Ford’s historically low valuation metrics can also be seen in the company’s current forward price-earnings ratio (which now stands at just 5.858x. Of course, this is still slightly higher than General Motors (at just 5.145x). But when we compare these figures to a company like Tesla, which is truly trading out in the stratosphere right now (at an enormous 94.24x forward earnings), it quickly becomes obvious that Ford is flying under the radar and is simply not receiving the same type of attention in the market’s financial news headlines when compared to a MAG-7 stock like Tesla. In my view, this is quite surprising because we are also talking about a stock that has a massive 7.17% dividend yield, so I think there is a tremendous amount of upside available for people that are willing to take a chance on Ford stock.

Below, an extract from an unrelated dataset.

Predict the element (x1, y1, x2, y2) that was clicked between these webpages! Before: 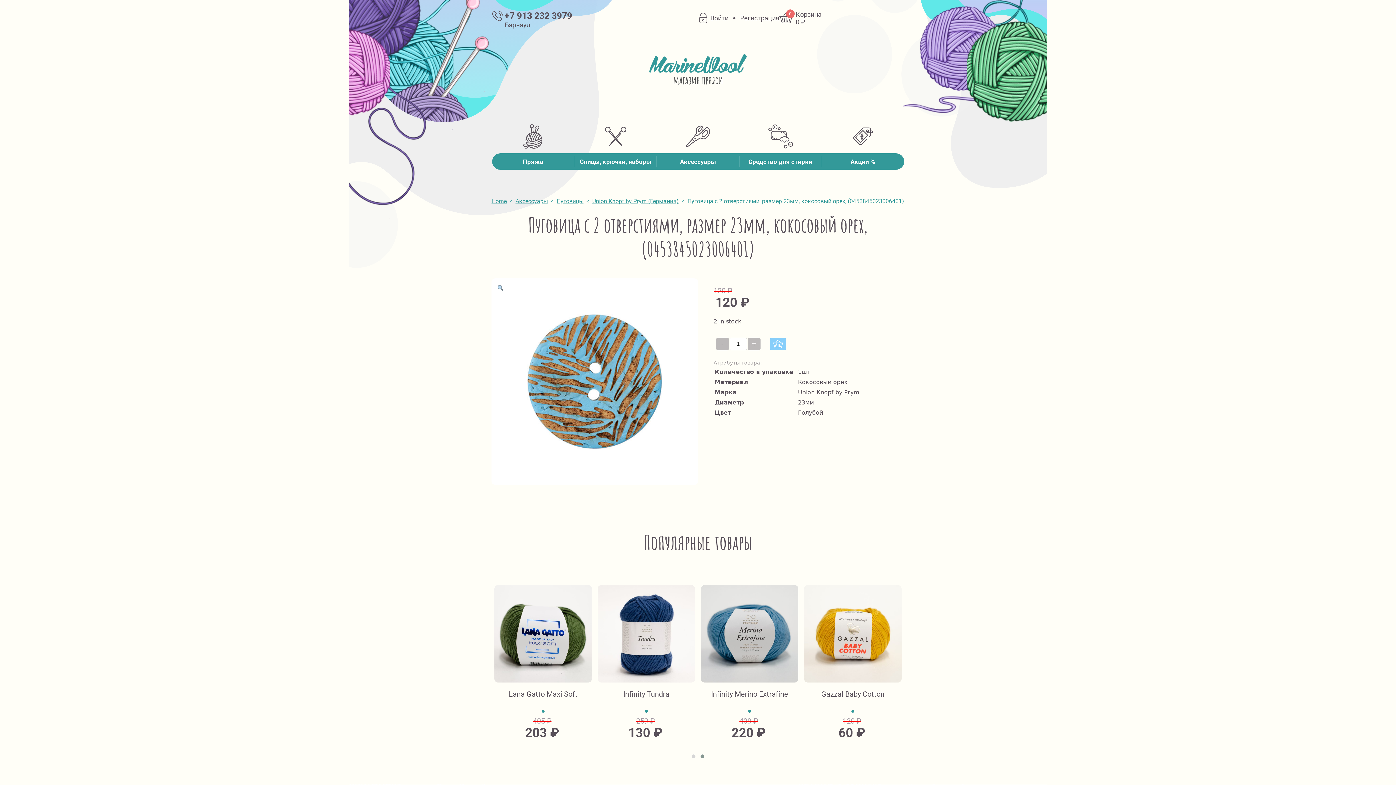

Of course, the real question at this stage is whether the stock can actually manage to find a sustainable and establish a reversal point in share prices. In my prior article, the bullish breakout point was starting to become apparent because the stock did find a sustainable low below $4 per share and the economic stocks of the early pandemic period were starting to stabilize in some ways. This time around, identifying similar price zones might not be quite as easy. However, what we can see is that Ford stock is now showing a double-bottom support zone near $9.50 per share. Essentially, this price region was formed by the historical lows from October 30th, 2023, and August 5th, 2024. As share prices have started to show some evidence of being able to bounce from this area, we can also see that indicator readings in the relative strength index have developed bullish signals as well. Specifically, the relative strength index (on the weekly time frame) has crossed above its own exponential moving average (which is typically referred to as a bullish crossover). Overall, this suggests that momentum readings for this stock remain favorable at current levels and these are signals that have developed on the longer-term time frames (which are typically viewed as being more stable and more reliable than shorter-term time frames).

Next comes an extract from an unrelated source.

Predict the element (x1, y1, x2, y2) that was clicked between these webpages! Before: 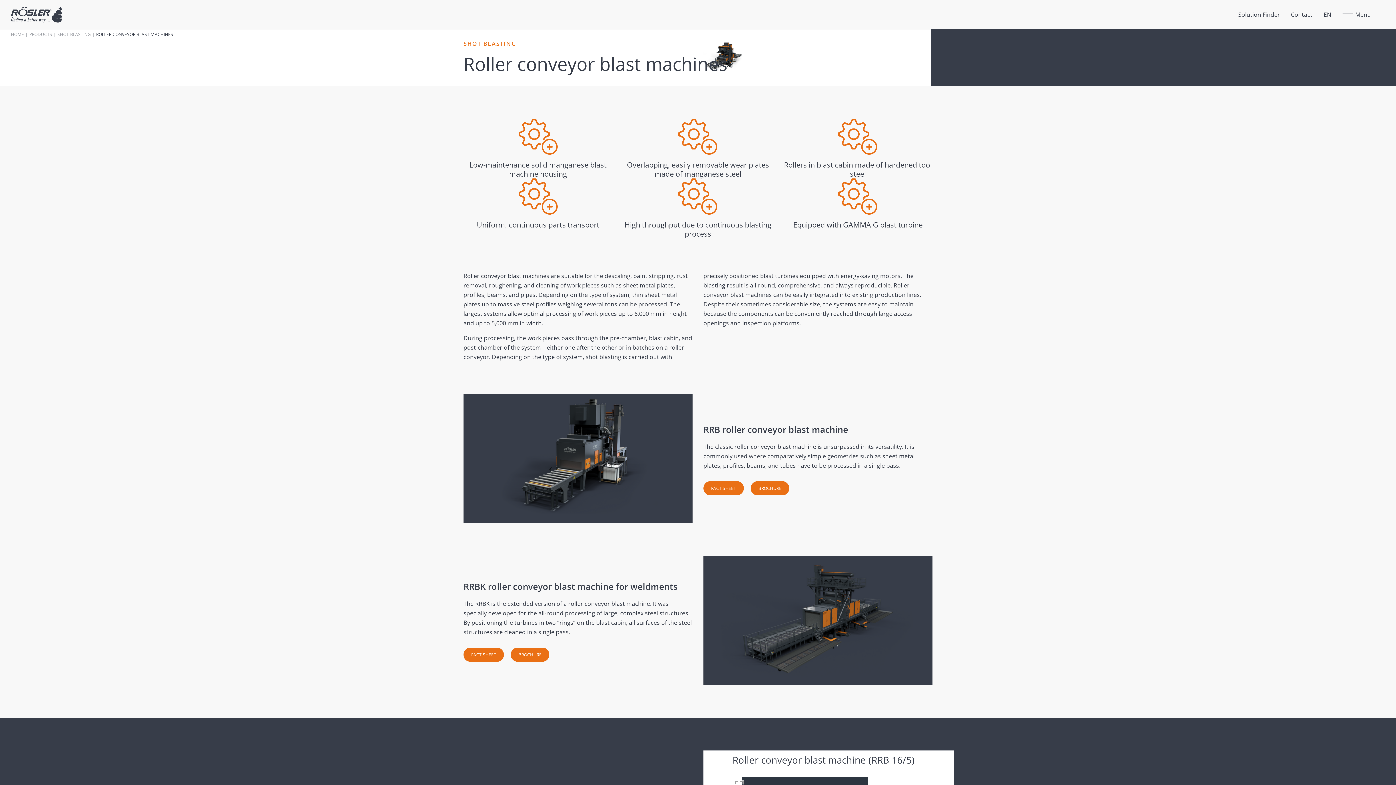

In order for me to reconsider my bullish stance on this stock, I would need to see this important support zone at $9.50 break to the downside because this would then suggest that the stock is continuing with its prior downward trend (defined by a continued series of lower lows). Until (or unless) this occurs, I will be looking to capitalize on this stock’s favorable comparative valuations and excellent 7.17% dividend yield. With this in mind, I will also be raising my rating outlook to a “strong buy” due to the fact that I think this stock still remains relatively overlooked by the broader market.
Analyst’s Disclosure: I/we have a beneficial long position in the shares of F either through stock ownership, options, or other derivatives. I wrote this article myself, and it expresses my own opinions. I am not receiving compensation for it (other than from Seeking Alpha). I have no business relationship with any company whose stock is mentioned in this article.